In the following season, Morgan signed with Virtus Bologna of the Italian Lega Basket Serie A (LBA) and the EuroLeague and Virtus ended the EuroLeague at the 17th place, following a disappointing regular season. After arriving first in the national championship season, Virtus eliminated Venezia 3–2 and their arch-rival Milan 3–1, reaching their fifth finals in a row. They then defeated Brescia 3–0, claiming the Italian championship title for the 17th time.
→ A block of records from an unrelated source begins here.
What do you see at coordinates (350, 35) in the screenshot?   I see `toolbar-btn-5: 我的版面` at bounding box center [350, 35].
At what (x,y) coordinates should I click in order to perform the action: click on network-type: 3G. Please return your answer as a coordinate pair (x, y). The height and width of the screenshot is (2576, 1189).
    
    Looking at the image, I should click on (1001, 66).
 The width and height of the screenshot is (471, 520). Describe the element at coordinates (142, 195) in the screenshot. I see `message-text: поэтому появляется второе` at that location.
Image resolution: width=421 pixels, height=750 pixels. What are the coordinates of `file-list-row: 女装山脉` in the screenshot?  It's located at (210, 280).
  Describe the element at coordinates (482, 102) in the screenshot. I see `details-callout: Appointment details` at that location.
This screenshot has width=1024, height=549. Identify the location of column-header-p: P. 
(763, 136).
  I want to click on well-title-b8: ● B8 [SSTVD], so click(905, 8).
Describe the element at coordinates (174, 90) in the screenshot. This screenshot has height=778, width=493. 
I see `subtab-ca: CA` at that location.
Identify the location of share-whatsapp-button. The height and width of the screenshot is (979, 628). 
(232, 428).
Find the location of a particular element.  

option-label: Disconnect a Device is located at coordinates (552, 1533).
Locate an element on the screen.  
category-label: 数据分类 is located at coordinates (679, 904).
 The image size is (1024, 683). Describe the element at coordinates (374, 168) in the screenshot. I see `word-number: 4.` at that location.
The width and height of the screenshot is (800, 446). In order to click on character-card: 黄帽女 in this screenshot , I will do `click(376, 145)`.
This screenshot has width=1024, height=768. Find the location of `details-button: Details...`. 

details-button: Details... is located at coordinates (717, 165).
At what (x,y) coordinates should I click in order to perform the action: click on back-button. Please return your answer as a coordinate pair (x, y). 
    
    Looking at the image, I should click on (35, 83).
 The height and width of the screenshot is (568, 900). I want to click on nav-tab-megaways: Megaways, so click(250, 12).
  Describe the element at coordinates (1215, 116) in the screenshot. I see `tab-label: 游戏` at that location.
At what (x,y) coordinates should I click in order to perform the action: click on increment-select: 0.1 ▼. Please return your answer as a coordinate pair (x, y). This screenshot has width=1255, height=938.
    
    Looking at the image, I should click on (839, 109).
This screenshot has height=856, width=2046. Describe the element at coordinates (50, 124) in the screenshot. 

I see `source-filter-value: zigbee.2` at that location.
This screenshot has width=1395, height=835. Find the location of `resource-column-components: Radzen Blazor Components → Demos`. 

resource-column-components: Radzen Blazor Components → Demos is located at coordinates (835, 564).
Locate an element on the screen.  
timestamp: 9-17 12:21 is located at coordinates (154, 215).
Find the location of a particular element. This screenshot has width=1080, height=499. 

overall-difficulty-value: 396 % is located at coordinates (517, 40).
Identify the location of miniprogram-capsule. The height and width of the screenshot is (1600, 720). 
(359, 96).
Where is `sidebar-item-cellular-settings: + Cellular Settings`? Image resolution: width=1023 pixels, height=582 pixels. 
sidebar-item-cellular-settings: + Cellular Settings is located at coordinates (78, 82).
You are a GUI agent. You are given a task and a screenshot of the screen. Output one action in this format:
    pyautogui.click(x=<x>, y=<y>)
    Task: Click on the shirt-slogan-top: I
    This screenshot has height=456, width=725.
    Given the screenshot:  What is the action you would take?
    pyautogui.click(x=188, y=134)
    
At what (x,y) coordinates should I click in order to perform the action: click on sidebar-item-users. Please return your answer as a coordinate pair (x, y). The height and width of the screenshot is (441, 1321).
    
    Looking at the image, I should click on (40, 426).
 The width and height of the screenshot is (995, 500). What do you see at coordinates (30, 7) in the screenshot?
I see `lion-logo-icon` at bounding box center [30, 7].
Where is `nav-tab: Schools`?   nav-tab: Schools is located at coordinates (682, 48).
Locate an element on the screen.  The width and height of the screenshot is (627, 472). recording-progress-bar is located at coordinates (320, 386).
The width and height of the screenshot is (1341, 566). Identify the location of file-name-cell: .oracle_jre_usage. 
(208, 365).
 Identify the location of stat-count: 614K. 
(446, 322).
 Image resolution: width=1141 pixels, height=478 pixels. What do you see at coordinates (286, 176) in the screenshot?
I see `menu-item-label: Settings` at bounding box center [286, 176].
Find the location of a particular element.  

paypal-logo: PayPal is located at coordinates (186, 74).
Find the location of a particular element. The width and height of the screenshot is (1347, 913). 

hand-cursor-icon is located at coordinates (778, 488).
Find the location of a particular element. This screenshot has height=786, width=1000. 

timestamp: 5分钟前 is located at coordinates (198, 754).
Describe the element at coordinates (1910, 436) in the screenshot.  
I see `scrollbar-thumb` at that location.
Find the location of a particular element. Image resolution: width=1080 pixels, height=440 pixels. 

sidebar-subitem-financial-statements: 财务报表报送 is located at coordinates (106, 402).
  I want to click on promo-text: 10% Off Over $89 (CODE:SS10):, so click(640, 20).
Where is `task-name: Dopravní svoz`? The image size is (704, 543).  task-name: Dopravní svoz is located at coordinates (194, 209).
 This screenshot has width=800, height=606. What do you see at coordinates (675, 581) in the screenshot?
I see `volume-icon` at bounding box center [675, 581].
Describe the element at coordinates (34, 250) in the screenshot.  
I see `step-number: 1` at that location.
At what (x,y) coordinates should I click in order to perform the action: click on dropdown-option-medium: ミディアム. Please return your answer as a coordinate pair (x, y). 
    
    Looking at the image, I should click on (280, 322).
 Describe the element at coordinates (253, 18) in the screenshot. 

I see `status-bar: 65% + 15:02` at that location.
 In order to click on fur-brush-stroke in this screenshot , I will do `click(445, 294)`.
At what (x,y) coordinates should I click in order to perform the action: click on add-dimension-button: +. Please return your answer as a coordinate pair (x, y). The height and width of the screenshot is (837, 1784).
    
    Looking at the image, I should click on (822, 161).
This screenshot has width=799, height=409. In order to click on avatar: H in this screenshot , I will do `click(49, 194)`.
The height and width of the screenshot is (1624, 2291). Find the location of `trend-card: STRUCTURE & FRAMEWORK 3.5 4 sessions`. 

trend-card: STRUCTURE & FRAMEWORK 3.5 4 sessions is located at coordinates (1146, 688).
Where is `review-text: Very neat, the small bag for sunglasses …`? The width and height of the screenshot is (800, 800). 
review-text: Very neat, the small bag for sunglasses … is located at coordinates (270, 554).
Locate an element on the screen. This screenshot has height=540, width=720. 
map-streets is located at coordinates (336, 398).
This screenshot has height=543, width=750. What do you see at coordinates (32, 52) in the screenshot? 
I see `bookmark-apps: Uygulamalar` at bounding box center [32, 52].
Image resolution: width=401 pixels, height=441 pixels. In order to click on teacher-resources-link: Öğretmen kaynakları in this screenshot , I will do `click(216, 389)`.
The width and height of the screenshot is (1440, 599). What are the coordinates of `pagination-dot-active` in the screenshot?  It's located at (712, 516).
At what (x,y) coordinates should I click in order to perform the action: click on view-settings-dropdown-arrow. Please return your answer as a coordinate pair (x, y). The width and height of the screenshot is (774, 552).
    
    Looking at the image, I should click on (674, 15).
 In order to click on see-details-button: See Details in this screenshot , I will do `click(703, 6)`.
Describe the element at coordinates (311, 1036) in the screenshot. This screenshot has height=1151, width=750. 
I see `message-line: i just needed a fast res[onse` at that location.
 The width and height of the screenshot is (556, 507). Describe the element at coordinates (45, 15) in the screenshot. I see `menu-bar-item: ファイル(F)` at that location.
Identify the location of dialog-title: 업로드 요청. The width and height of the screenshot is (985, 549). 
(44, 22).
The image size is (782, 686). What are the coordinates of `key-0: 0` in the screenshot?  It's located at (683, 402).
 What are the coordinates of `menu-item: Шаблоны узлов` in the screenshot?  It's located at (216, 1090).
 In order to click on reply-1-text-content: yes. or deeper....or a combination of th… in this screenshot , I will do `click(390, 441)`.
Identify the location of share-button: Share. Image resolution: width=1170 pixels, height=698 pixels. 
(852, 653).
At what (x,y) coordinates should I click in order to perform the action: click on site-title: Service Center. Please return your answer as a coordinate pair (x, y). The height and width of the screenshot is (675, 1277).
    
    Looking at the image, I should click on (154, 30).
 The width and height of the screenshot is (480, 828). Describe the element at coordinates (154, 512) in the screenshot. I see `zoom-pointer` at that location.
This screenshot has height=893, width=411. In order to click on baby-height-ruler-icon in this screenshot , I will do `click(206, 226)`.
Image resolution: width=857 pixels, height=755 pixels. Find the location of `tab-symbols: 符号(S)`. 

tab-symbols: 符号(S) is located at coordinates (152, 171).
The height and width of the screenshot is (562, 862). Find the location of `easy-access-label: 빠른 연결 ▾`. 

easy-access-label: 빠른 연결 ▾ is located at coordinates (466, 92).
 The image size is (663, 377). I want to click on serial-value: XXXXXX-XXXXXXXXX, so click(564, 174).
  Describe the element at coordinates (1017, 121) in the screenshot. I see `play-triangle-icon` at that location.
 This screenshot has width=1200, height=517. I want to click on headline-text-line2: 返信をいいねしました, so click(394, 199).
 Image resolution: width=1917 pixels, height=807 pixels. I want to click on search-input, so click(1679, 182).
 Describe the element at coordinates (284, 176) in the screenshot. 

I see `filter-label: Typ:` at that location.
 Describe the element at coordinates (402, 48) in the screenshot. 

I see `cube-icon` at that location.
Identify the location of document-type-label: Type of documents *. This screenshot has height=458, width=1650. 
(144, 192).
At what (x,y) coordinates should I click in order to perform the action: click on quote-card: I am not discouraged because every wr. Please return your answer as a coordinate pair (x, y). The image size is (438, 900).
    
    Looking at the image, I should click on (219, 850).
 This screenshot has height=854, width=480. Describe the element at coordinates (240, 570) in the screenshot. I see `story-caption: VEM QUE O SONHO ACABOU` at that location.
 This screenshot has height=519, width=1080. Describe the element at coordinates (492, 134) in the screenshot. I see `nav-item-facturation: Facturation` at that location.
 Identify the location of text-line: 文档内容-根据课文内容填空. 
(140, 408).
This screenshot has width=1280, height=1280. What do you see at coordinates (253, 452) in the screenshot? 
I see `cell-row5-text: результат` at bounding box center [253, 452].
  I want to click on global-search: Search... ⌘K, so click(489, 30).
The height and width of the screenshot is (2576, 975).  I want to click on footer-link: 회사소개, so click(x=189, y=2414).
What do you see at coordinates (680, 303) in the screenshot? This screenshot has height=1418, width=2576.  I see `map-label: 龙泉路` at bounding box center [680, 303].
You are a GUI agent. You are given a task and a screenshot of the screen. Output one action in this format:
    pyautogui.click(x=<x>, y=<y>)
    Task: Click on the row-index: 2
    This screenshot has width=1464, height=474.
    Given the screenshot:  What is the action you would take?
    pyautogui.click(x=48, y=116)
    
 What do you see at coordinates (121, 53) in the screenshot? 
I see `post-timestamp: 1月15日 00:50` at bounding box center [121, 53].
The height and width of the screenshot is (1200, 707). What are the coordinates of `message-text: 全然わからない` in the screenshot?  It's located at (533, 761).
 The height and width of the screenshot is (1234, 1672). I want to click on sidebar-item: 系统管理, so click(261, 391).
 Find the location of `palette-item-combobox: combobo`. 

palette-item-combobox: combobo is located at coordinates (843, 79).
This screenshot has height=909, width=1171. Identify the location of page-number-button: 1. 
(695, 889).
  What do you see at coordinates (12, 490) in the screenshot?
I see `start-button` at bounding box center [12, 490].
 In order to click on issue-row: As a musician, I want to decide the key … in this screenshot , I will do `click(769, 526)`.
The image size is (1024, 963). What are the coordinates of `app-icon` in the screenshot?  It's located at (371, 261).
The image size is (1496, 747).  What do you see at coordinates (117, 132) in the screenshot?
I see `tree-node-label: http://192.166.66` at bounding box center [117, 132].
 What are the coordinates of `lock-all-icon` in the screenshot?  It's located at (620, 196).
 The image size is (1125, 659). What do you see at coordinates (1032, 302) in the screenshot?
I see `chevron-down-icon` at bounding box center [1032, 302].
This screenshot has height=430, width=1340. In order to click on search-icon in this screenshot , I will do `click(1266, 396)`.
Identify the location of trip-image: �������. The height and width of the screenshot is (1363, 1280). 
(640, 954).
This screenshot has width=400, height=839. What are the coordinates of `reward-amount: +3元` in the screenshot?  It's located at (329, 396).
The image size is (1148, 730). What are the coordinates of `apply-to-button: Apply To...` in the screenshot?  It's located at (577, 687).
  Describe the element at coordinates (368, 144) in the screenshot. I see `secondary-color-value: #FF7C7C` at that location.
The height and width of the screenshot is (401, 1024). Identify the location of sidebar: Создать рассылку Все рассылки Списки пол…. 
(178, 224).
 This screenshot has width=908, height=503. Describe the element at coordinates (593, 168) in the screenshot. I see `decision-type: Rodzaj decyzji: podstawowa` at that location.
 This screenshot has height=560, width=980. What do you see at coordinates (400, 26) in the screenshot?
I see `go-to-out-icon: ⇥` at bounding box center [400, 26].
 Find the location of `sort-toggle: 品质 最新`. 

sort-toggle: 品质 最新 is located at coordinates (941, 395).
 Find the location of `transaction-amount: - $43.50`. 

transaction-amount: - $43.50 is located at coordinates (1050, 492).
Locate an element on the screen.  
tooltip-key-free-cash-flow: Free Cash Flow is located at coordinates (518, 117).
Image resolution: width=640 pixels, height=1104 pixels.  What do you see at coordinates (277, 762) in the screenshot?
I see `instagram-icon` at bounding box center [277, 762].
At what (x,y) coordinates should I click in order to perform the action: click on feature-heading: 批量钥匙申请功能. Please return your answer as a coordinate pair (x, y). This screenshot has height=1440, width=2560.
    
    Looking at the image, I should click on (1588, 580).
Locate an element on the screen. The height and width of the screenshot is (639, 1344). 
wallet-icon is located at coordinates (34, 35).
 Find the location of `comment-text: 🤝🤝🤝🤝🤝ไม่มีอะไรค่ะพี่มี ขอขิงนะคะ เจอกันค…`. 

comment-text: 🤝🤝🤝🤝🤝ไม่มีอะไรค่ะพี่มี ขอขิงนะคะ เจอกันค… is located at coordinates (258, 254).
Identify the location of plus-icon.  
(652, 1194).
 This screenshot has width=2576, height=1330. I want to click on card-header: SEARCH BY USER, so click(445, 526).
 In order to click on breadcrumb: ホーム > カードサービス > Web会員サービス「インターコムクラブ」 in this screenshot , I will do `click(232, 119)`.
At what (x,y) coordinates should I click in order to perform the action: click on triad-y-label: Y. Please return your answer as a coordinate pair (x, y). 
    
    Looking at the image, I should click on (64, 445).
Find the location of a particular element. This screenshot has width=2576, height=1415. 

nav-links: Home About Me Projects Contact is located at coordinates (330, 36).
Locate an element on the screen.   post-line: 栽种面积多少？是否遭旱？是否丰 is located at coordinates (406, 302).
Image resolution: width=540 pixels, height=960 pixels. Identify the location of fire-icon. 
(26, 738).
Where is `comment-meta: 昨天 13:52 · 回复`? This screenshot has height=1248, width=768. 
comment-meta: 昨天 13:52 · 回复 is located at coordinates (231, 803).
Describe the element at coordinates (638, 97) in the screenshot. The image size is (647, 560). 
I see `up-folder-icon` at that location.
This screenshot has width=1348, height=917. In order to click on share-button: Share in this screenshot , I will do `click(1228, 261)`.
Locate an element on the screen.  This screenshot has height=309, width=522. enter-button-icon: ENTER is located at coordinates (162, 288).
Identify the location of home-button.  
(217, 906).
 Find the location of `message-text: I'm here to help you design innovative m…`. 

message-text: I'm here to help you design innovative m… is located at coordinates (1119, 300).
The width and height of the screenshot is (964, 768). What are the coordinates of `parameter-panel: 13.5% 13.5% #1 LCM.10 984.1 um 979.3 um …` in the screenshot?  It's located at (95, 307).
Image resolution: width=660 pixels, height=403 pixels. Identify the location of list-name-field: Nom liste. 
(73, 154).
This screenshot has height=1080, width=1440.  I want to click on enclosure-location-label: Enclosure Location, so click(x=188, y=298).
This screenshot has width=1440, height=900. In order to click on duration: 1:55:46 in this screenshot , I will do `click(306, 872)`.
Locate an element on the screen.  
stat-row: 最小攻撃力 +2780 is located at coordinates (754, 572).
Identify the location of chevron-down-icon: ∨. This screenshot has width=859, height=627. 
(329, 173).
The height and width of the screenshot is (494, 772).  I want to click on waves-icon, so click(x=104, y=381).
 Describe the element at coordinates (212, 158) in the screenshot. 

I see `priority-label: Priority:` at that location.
On July 8, 2026, Morgan signed a two-year contract with Aris Thessaloniki of the Greek Basketball League (GBL) and the EuroCup.

==Career statistics==

===College===

| Year | Team | GP | GS | MPG | FG% | 3P% | FT% | RPG | APG | SPG | BPG | PPG |
|---|---|---|---|---|---|---|---|---|---|---|---|---|
| 2015–16 | Cornell | 27 | 26 | 30.7 | .414 | .327 | .808 | 3.1 | 2.0 | 1.4 | .4 | 18.9 |
| 2016–17 | Cornell | 28 | 27 | 32.4 | .456 | .376 | .857 | 4.6 | 2.1 | .8 | .2 | 18.1 |
| 2017–18 | Cornell | 28 | 28 | 34.6 | .492 | .369 | .817 | 4.6 | 3.2 | .8 | .3 | 22.5 |
| 2018–19 | Cornell | 31 | 31 | 32.3 | .513 | .431 | .860 | 4.5 | 3.0 | 1.4 | .3 | 22.2 |
| Career |  | 114 | 112 | 32.5 | .470 | .377 | .834 | 4.2 | 2.6 | 1.1 | .3 | 20.5 |

==Personal life==
Morgan's father Lamont Morgan played basketball at Georgetown in the 1980s. He has 3 brothers. The middle brother, Malcolm, is currently playing at Emory & Henry University. The two youngest, Myles and Marcus Morgan are twins and are former Roanoke College basketball players.